◆ Exercícios propostos:
a) Segundo o texto fornecido, qual ator narra a história do amanuense nos "Contos da Meia-Noite"?
b) Imprima o trecho do texto fornecido que vai de "CRÍTICO DA FOLHA" até "pulguento dos vira-latas.", inclusive.

Palavras fora do lugar reaquecem a TV

CRÍTICO DA FOLHA

No meio do seu zap tedioso, você ouve lá da TV umas palavras que recorda do tempo das prova de literatura do colégio. É a história de um amanuense, pobre barnabé, alma penada do serviço público, personagem de Artur Azevedo no conto "De Cima para Baixo". É a ótima história da estupidez das hierarquias: um esporro do ministro vai descendo até alcançar o último dos funcionários. Sem ter em quem se vingar, o desalmado manda um pontapé no mais pulguento dos vira-latas.
Será um pesadelo que precede o sono? Amanuense? Mas a voz que narra é conhecida, talvez da própria televisão, do cinema. É o ator Matheus Nachtergaele que relata o acontecido. Em um tempo em que vemos televisão cada vez mais sem ver nada, apenas mascando uma espécie de chiclete para os olhos, são as palavras que saltam dos "Contos da Meia-Noite" que nos reapresentam à TV. O que poderia espantar, atrai, nem que seja por minutos.

◆ Dados fornecidos:
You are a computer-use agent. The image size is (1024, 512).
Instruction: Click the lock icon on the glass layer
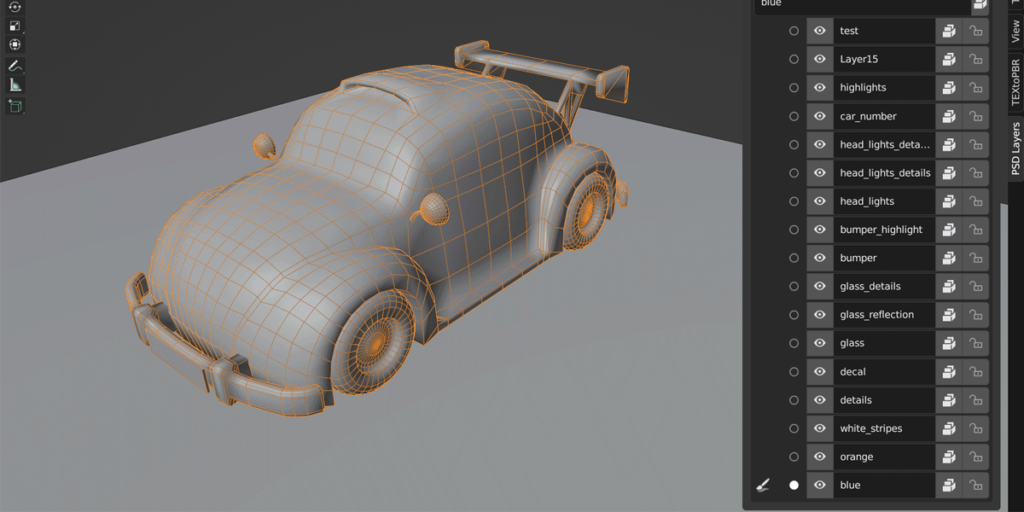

◆ Respostas completas:
a) O ator Matheus Nachtergaele.

b)
CRÍTICO DA FOLHA

No meio do seu zap tedioso, você ouve lá da TV umas palavras que recorda do tempo das prova de literatura do colégio. É a história de um amanuense, pobre barnabé, alma penada do serviço público, personagem de Artur Azevedo no conto "De Cima para Baixo". É a ótima história da estupidez das hierarquias: um esporro do ministro vai descendo até alcançar o último dos funcionários. Sem ter em quem se vingar, o desalmado manda um pontapé no mais pulguento dos vira-latas.